ACTIONS AND PROCEEDINGS UNDER THE RAPID TRANSIT POWERS OF THE COMMISSION

Actions Relative to Construction of Rapid Transit Railroads

(36) Chesebrough Building Company v. McCall.

(37) Morris v. City et al.

(38) Morris et al. v. City et al.

(39) Napier v. New York Municipal Railway Corporation et al. (40) Union Real Estate Company v. City.

(41) Williams v. Straus.

(42) Astor v. City.

(43) Cowenhoven v. City.

Actions to Foreclose Liens

(44) Marshall et al. v. Richensteen et al.

(45) Martin Motor Trucking Company v. Degnon. (46) Perfect Coatfront Pad Company v. Therry.

(47) Hamerschlag v.

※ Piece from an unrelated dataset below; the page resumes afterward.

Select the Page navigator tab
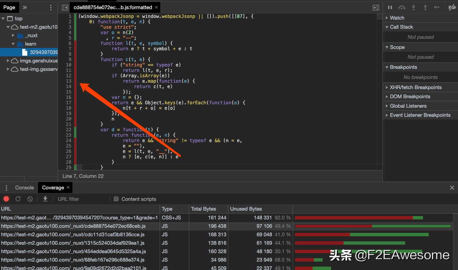458x270 pixels. (9, 7)
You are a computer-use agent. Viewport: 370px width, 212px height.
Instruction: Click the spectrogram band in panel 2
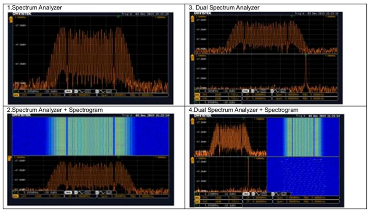point(90,135)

Daily.

(48) Mayhew Company Inc. v. New York and North Shore Traction Company.

(49) New York Title and Mortgage Company v. Goodman et al.

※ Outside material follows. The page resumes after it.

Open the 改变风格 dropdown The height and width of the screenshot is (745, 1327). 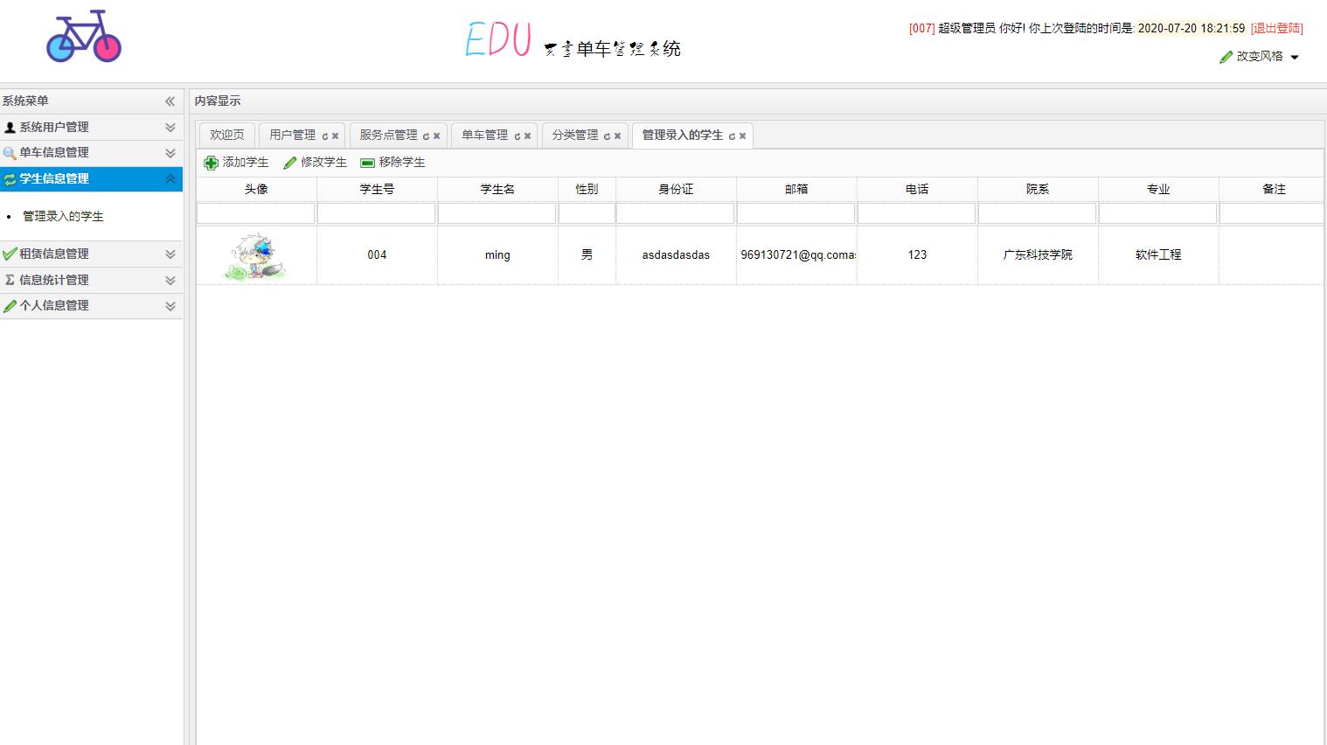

Actions Relating to Determinations by Chief Engineer (50) City v. Interborough Rapid Transit Company et al. (51) City v. New York Municipal Railway Corporation et al.

MISCELLANEOUS LITIGATION

Civil Service

(52) Re Cullen v. Straus.

Workmen's Compensation

(53) Sexton v. City.

Personal Injuries

(54) Bandholtz v. Fahys Watch Case Company.

CRIMINAL PROCEEDINGS INVOLVING VIOLATIONS OF ORDERS OF THE COMMISSION

(55) People v. Dempsey.

(56) People v. Maher.

(57) People v. Williams.

ACTIONS TO ENJOIN ENFORCEMENT OF ACTS OF THE LEGISLATURE (1) Kings County Lighting Company v. Woodbury et al. Supreme Court, New York County.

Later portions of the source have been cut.